In poche ore, grazie al supporto di tutte queste realtà, Timofi è arrivato al Sant’Orsola ed è stato ricoverato prima nella Rianimazione Pediatrica, diretta dal dott. Fabio Caramelli, per la necessaria stabilizzazione clinica, e poi nel reparto di Neuropsichiatria dell’età pediatrica, diretto dal prof. Duccio Maria Cordelli, dove ha cominciato a ricevere la terapia. Timofi dovrà rimanere ricoverato per circa un mese, poi rimarrà a Bologna per altri tre mesi, per continuare la terapia.

LA PATOLOGIA E LA TERAPIA SPERIMENTALE

Il deficit di timidina chinasi 2 (TK2D), o sindrome da deplezione del DNA mitocondriale di tipo 2, è una malattia ereditaria a trasmissione autosomica recessiva. Esistono tre forme cliniche: la più severa è quella infantile, come nel caso di Timoti, che esordisce entro il primo anno di vita e causa debolezza muscolare progressiva. La timidina chinasi 2 (TK2), infatti, è una proteina mitocondriale che ha il ruolo di trasformare i nucleosidi pirimidinici in monofosfati. Questi nucleosidi rappresentano i ‘mattoncini’ che servono per generare il DNA mitocondriale. A causa della patologia, quindi, il mitocondrio, che rappresenta la ‘batteria energetica’ delle nostre cellule, non è in grado di produrre energia. I bambini affetti dalla forma infantile perdono qualsiasi abilità motoria acquisita e, poiché la debolezza muscolare coinvolge anche i muscoli respiratori, hanno alte probabilità di morire per insufficienza respiratoria entro un anno dall'esordio della patologia.

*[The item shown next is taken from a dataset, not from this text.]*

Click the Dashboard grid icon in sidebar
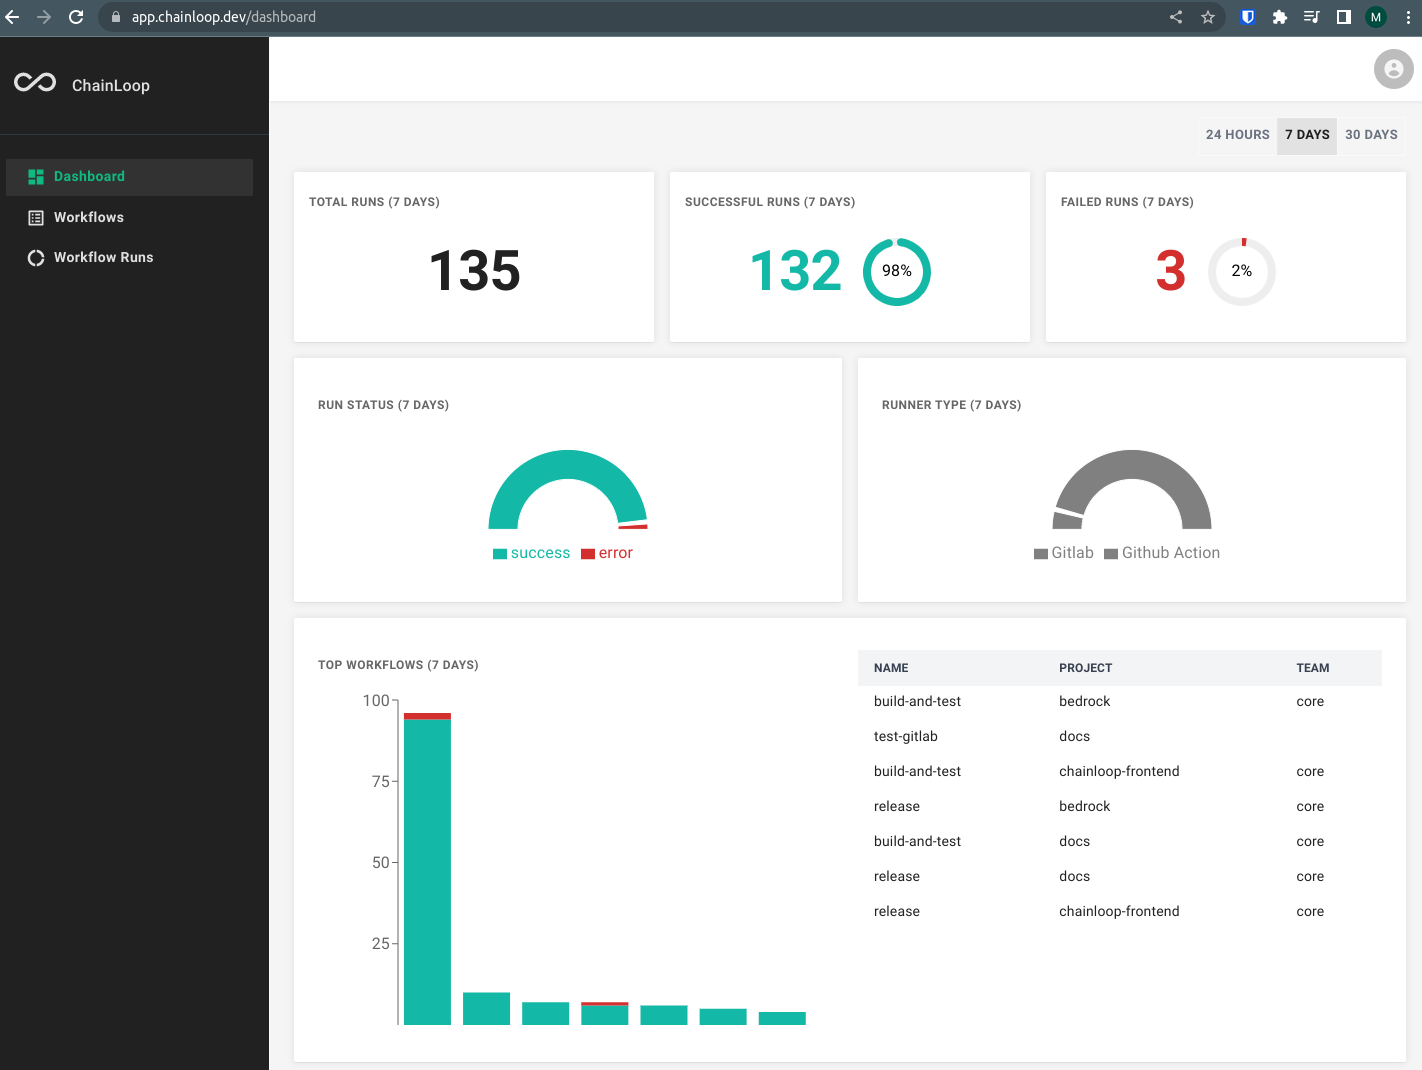This screenshot has width=1422, height=1070. click(36, 177)
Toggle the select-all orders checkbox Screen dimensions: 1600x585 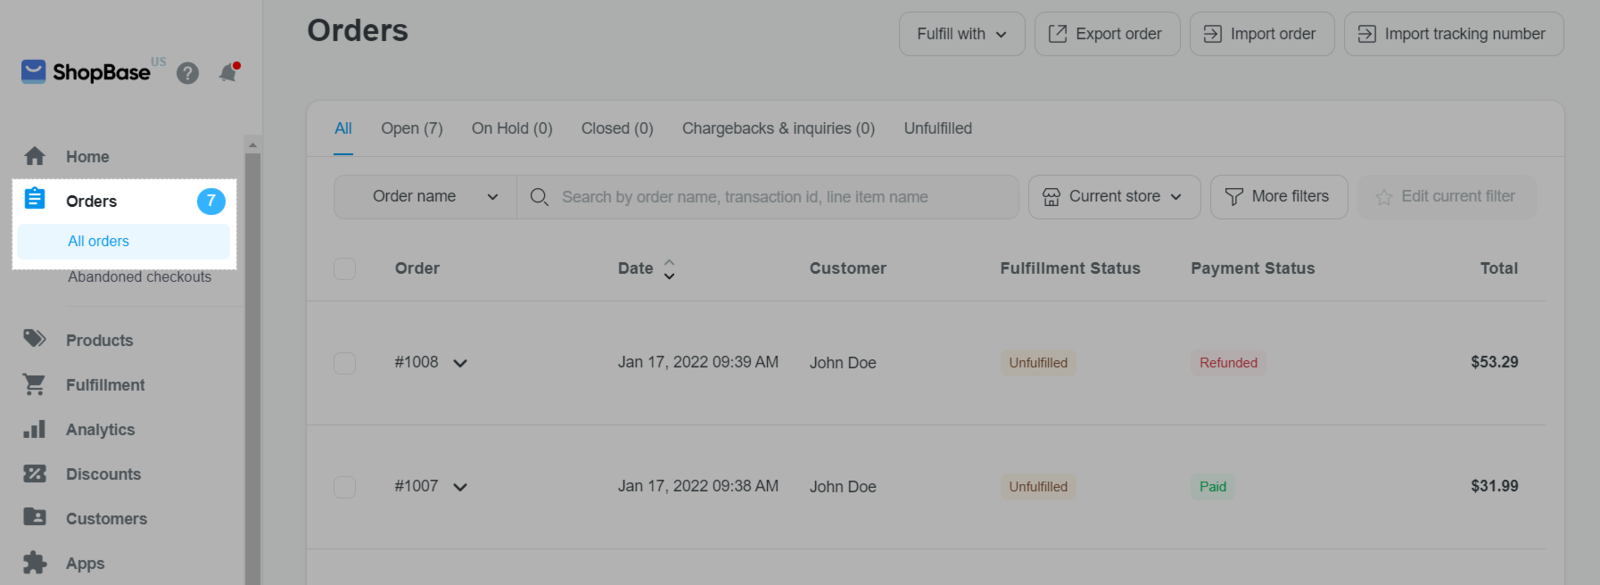pos(345,268)
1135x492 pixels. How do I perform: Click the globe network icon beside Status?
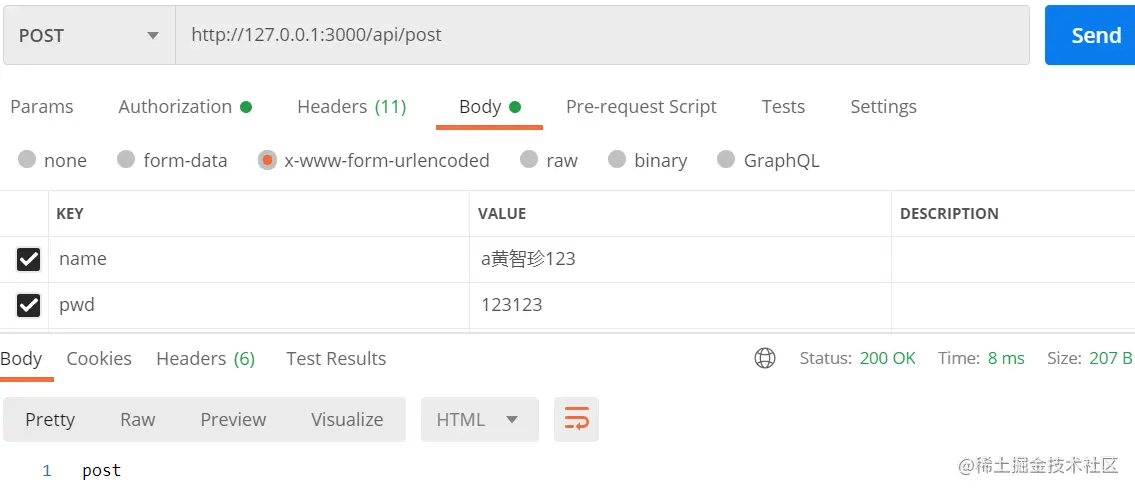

La prof. Caterina Garone, durante le sue attività di ricerca, ha sperimentato una terapia innovativa con nucleosidi che ha dimostrato di essere in grado di produrre effetti positivi sulla sopravvivenza dei pazienti con TK2D. Dopo il brevetto, la terapia è stata testata in uno studio clinico: ad oggi sono state trattate alcune decine di pazienti, in parte a Bologna. Nonostante l’alto tasso di mortalità della malattia, tutti i pazienti coinvolti nella sperimentazione sono sopravvissuti e hanno mostrato un recupero delle abilità motorie e respiratorie, con risultati nettamente migliori quando la terapia viene somministrata precocemente.

Nonostante questa patologia possa verificarsi con sintomi gravi, come nel caso di Timofi, oggi è ancora fortemente sotto-diagnosticata nel mondo”, commenta la prof.ssa Caterina Garone. “È infatti una malattia estremamente rara e che può manifestarsi con uno spettro di sintomatologie e severità varie e diversificate. Il prossimo passo nelle nostre ricerche sarà studiare in modo più approfondito e realistico la sua frequenza, per garantire sempre di più diagnosi precoci e precise”.

“La storia del piccolo Timofi mi emoziona particolarmente”, afferma il prof. Duccio Maria Cordelli. “Da quando ho iniziato la mia attività qui a Bologna ho sempre condiviso con il mio gruppo il sogno di poter offrire terapie ai pazienti con malattie neurodegenerative, e con la storia di Timofi questo sogno prende ancora più forma. Sono orgoglioso di quello che stiamo riuscendo a fare per questo bambino a Bologna. Da sempre il nostro obiettivo e desiderio è fornire ai bimbi con patologie neurologiche e neurochirurgiche le cure più appropriate e aggiornate e dare una speranza alle loro famiglie”.

“Due in particolare sono gli aspetti da evidenziare”, afferma Marco Marmotta, Presidente di Mitocon. “Innanzitutto il ruolo chiave dell’Associazione, capace di rispondere in tempi rapidissimi alla richiesta di stanziare fondi in una situazione di emergenza, pur togliendo momentaneamente risorse economiche ad altre progettualità ma permettendo la presa in carico tempestiva del bambino, a conferma della fiducia nei nostri ricercatori e del ruolo di sussidiarietà delle associazioni di pazienti. In secondo luogo l’opportunità terapeutica. Timofi è arrivato da Leopoli in Italia perché qui per la prima volta, per una specifica mutazione, per un ‘bimbo mitocondriale’, esiste un’opportunità terapeutica. Se il protocollo sperimentale funzionerà, Timofi, potrebbe avere una qualità di vita migliore. Questo è quello che vorremmo per tutti i nostri pazienti e per i nostri figli”, conclude il presidente di Mitocon.